Intestinal permeability in the pathogenesis of NSAID-induced enteropathy

Abstract

The pathogenesis of nonsteroidal antiinflammatory drug (NSAID)-induced small bowel disease suggests that increased intestinal permeability is the central mechanism that translates biochemical damage to tissue damage. The purpose of this review is to summarize studies on the effect of NSAIDs to increase intestinal permeability in humans and methods for limiting this effect. A Medline search was made for papers that described measurements of increased intestinal permeability in humans. Virtually all studies agree that all conventional NSAIDs increase intestinal permeability in the human within 24 h of ingestion and that this is equally evident when they are taken long term. Various methods have been tried to limit the damage.

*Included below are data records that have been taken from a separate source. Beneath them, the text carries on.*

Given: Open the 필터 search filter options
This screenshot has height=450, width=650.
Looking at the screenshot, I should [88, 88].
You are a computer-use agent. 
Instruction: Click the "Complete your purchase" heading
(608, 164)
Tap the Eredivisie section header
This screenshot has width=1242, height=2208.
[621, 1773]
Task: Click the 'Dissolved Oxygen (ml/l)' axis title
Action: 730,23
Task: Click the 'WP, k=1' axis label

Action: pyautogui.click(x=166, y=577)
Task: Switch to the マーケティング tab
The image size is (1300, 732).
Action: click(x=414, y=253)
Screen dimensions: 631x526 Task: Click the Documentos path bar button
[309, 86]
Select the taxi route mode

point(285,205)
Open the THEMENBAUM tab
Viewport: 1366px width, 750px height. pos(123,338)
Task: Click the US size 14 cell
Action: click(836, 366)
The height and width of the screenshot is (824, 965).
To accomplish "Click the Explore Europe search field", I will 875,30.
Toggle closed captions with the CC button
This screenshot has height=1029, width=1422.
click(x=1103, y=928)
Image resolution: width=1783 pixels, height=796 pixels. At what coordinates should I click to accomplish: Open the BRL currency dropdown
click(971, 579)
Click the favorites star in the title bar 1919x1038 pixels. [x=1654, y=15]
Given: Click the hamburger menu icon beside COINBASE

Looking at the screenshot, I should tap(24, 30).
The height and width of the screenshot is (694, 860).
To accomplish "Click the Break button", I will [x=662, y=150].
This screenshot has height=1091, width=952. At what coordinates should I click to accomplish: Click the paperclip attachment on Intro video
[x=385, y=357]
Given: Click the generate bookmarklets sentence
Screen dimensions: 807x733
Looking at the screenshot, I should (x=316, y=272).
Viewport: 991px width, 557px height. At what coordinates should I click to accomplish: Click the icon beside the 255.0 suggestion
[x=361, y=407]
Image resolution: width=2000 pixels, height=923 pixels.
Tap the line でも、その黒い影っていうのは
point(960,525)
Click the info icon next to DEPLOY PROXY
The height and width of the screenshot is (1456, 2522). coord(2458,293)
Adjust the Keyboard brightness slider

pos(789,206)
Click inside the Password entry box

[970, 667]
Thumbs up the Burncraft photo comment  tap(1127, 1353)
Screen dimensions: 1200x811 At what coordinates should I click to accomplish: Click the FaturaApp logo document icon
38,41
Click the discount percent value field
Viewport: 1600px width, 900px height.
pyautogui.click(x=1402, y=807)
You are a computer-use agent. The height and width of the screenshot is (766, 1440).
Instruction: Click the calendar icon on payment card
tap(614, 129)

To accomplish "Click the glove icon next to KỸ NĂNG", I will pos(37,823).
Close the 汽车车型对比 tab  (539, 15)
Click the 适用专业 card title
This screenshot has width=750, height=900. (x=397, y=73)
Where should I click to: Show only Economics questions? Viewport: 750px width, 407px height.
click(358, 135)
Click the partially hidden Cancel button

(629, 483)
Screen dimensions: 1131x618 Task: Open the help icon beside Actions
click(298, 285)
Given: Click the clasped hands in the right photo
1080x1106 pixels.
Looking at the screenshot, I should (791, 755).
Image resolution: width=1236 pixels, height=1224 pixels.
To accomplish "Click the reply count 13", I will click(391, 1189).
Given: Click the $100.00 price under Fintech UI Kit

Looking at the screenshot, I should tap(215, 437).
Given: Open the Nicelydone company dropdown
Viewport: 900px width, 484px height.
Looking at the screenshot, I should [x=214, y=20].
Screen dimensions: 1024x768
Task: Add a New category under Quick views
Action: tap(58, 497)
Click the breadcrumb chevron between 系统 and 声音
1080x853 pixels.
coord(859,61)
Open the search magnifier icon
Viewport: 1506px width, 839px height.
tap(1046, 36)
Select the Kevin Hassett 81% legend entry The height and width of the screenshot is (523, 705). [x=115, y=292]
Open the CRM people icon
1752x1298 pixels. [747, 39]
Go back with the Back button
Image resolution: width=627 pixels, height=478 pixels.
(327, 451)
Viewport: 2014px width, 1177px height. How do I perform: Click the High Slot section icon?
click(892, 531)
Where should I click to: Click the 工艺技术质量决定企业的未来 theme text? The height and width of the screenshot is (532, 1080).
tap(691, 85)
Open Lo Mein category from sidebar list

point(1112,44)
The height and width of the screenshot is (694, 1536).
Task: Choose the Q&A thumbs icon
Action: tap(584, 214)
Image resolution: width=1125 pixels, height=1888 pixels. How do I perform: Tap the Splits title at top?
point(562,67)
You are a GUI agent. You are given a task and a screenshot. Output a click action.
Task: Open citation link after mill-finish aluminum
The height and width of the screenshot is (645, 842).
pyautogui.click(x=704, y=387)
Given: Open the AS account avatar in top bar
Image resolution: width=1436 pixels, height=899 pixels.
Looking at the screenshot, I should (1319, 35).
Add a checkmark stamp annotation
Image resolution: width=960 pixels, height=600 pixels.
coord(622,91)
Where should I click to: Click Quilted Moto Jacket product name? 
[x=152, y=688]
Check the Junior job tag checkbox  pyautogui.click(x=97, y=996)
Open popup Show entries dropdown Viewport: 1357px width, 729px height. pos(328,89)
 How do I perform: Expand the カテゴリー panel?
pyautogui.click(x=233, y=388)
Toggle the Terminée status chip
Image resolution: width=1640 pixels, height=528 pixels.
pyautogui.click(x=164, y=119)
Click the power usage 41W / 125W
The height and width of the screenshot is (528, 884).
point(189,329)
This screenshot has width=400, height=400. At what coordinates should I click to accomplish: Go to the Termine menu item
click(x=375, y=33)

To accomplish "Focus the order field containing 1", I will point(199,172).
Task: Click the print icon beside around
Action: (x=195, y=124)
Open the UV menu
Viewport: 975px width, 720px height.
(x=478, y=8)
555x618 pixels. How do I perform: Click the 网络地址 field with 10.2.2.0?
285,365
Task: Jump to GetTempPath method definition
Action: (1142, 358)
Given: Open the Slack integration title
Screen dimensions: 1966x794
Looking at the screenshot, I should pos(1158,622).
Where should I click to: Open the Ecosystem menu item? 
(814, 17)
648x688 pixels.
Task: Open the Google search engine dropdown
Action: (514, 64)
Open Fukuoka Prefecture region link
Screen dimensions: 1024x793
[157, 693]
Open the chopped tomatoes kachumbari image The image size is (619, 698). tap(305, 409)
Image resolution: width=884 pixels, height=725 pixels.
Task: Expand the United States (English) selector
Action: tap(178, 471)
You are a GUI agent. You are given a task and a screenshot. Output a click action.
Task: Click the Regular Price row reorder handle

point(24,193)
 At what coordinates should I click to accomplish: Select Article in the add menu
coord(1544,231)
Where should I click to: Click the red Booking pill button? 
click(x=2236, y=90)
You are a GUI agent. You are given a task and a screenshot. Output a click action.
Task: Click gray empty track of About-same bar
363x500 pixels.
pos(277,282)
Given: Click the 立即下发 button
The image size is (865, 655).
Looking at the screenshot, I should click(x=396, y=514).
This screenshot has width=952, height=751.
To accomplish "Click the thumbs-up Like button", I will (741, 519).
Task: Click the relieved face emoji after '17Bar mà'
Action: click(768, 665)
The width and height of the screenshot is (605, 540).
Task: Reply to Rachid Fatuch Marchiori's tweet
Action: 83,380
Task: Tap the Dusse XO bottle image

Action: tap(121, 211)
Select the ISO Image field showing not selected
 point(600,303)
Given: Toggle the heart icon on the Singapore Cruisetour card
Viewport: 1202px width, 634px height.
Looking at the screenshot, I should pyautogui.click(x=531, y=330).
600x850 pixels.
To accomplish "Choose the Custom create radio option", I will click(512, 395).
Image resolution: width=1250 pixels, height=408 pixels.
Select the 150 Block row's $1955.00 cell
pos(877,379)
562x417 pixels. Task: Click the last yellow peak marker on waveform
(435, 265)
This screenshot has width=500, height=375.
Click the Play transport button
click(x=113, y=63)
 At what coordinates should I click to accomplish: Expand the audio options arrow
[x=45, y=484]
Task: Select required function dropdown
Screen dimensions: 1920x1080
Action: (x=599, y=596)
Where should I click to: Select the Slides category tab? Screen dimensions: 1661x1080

The most promising agents are coadministration of synthetic prostaglandins, micronutrients, pre-NSAIDs, and COX-2 selective agents. However, their efficacy in preventing the development of NSAID enteropathy in the long term has not been studied in detail, and, in the case of COX-2 selective agents, small bowel damage is comparable to that which is seen with conventional NSAIDs. NSAID enteropathy is associated with significant morbidity and occasionally mortality. There are no proven effective ways of preventing this damage. Because increased intestinal permeability appears to be a central mechanism in the pathogenesis of NSAID enteropathy, it becomes a potential therapeutic target for prevention. At present there are a number of ways to limit the increased permeability, but additional studies are required to assess if this approach reduces the prevalence and severity of NSAID enteropathy.